Scotts Bluff is a magnificent scene that awaits you on the trail. Where Nebraska changes from flat to rock formations rising above the land.
For those travelling west on the Oregon Trail there are many great landmarks that helped them on their way. And this is most certainly one of them.
After a couple of days on the Oregon Trail you have travelled westwards over the vast miles of the flat prairies with big skies of Kansas and Nebraska.
Suddenly though, when you get into western Nebraska the landscape changes. Scotts Bluff welcomes you into a new kind of terrain.
The Two Bluffs
A bluff is an American term and means a rounded cliff or rocky edge. Not so vertically edged like a true cliff itself.
Scotts Bluff actually consists of two Bluffs, South and North Bluff with the latter being literally named Scotts Bluff.
How Was Scotts Bluff named?
Before the pioneers of course came the fur trappers. And a grizzly and sad tale from one of these groups gave the Bluffs their name.

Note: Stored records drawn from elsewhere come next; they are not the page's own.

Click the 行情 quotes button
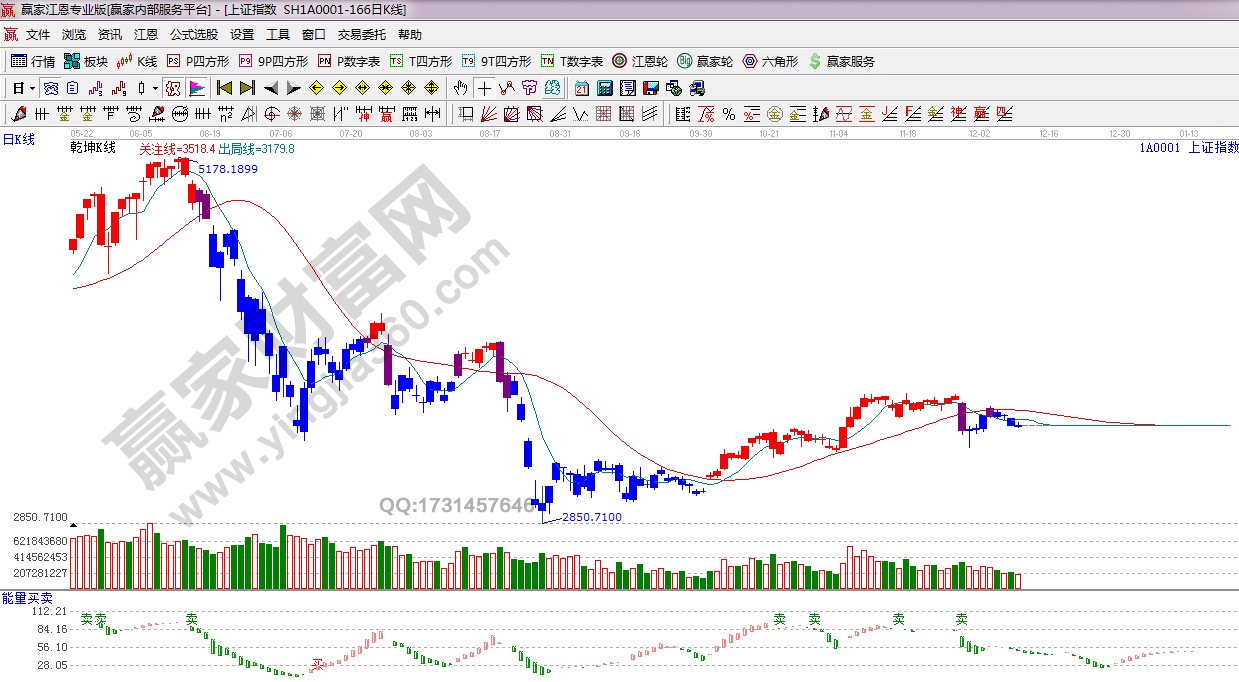The width and height of the screenshot is (1239, 682). 33,61
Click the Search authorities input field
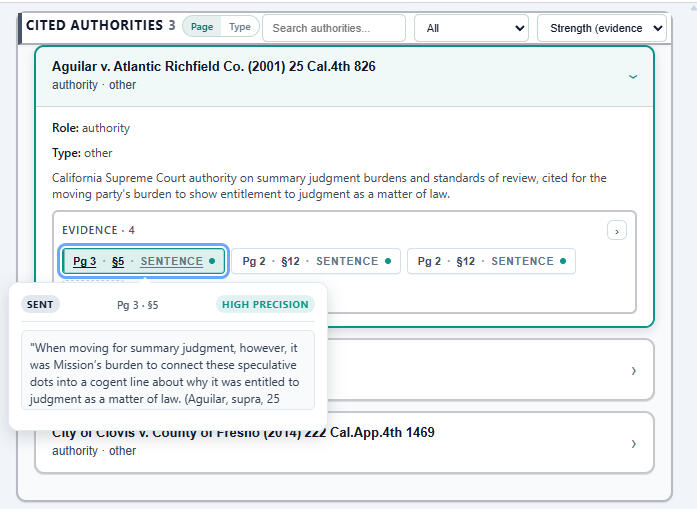 click(x=333, y=28)
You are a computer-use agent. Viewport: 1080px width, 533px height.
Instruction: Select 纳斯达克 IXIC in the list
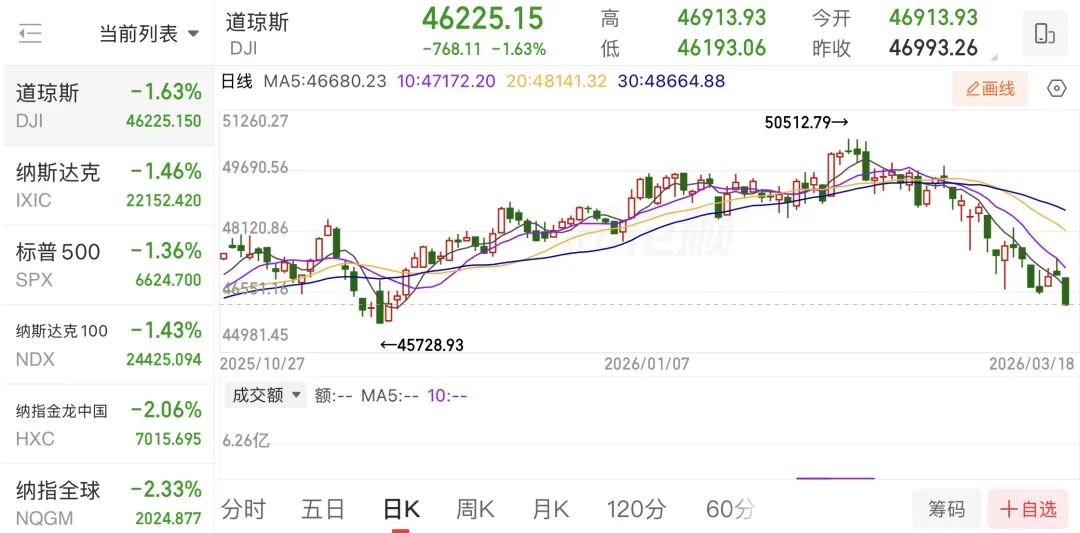click(108, 185)
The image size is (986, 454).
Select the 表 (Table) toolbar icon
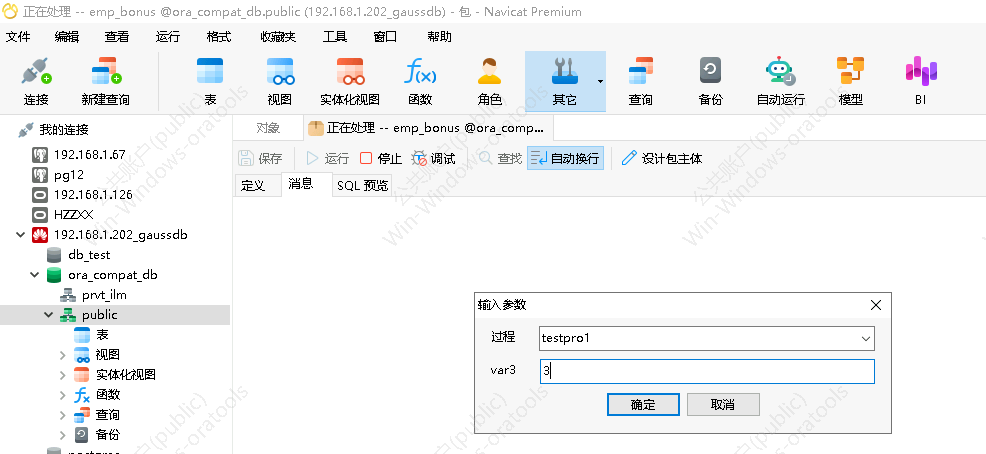(x=210, y=81)
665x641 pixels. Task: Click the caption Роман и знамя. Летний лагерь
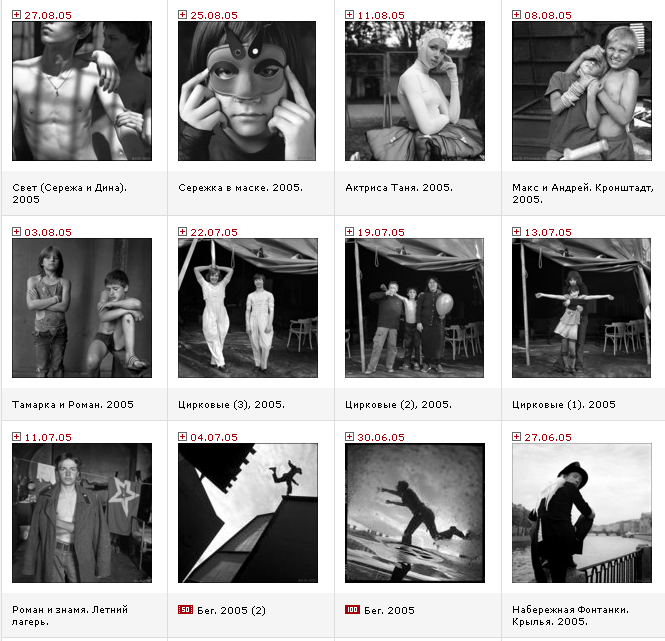point(70,616)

In 1825 a group of trappers canoeing along the river capsized and ruined their guns and powder. Little was known of the area in this time so they foraged and walked. They ended up 60 miles from the bluffs. One of the party was called Hiram Scott and he became severely ill.
The group saw signs of a trail and decided to follow it but made the decision to leave Scott behind to his slow demise. He couldn’t walk. They simply told Scott they were going to look for food and left him. They followed the trail and survived but kept what they did to Scott a secret.
The next year, the same group, with others were near the the rocks. They found a bleached skull that could only have been the man named Scott they left to die. However they realised he must have crawled the 60 miles to this area in desperation.
The rock monument was therefore named after him.
The Oregon Trail originally passed here nearer the North Platte River, it was a difficult area to pass nearer to the river and this area was known as the ‘badlands’.
Eventually a better pass was made that passed straight through the middle of the two bluffs. Mitchell Pass.
Little is known of life around here before then but there are signs it was used for camping and for looking down to chase and hunt the Buffalo that used to be very prevalent here before non-native people arrived.
Once the traders had established the Oregon and Mormon Trails that passed by, many thousands recalled it as a great landmark on their wagon train journey to the west.
Walking The Bluffs
Today of course it is still a striking landmark. A great group of bluffs and rocks that invite you to explore them top to bottom.
You can take the climb on foot (about 1 and half miles) or you can take the easy way and drive to the top and wander around. The views are remarkable.
The rock formations may look stunning from below or afar but they take on a whole new sense from above. You can see literally for miles and miles. The true summit is 240 m (800 ft).
Whilst I was there this day a storm was brewing over the prairie giving a great dramatic feel.
This is an area of Nebraska well renowned for its rock monuments. This was a landmark for those travelling west and this section was full of dramatic rock formations. Scotts Bluff is not far from Chimney Rock too.
Ancient stone that guided people of old towards the foothills of the Rocky Mountains and the west. Scotts Bluff is a must visit amongst them. A place you must see for yourself to appreciate.
I spent 4years in Scottsbluff going to the now defunct Hiram Scott College. I hiked the trail up the bluff several times and rode up too. The view is spectacular, breathtaking. Miles and miles of of visible beauty and you were privileged to watch a storm move across the landscape. I am from Pennsylvania living in Ohio and have made 4 trips back to see it
Thanks for the post! Will be going in the fall, and now with a better reason.
Beautiful pics and love the story behind the name. You never bore me and always keep me coming back for more. Have a wonderful day Paul.
Very cool! I always think of Nebraska as being flat and forget that the landscape changes in the west. Would love to follow the Oregon Trail one day!